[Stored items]
┏━━

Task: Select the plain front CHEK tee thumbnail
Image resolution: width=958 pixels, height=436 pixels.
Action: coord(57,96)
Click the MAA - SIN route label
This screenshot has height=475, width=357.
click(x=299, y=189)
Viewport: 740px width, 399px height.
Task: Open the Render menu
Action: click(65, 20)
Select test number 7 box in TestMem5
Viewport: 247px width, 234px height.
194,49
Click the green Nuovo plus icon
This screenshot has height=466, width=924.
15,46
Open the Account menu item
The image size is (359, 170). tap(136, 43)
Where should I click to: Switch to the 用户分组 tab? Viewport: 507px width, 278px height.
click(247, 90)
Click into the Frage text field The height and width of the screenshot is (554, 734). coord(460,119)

┗━━
┏━━

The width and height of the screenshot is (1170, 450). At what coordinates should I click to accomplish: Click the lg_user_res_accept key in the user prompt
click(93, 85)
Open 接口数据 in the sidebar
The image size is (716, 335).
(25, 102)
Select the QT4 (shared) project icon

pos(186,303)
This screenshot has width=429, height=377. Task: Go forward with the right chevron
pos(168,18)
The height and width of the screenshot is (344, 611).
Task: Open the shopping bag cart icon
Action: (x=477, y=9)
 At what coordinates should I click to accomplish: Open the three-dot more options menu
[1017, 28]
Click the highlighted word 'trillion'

┗━━

> **TASK TO COMPLETE**
Start with the line above that contains "This screenshot has width=429, height=377." and end with the line that contains "Click the highlighted word 'trillion'". Write out those lines exactly, and only those.

> **ANSWER FOR THIS EXERCISE**
This screenshot has width=429, height=377. Task: Go forward with the right chevron
pos(168,18)
The height and width of the screenshot is (344, 611).
Task: Open the shopping bag cart icon
Action: (x=477, y=9)
 At what coordinates should I click to accomplish: Open the three-dot more options menu
[1017, 28]
Click the highlighted word 'trillion'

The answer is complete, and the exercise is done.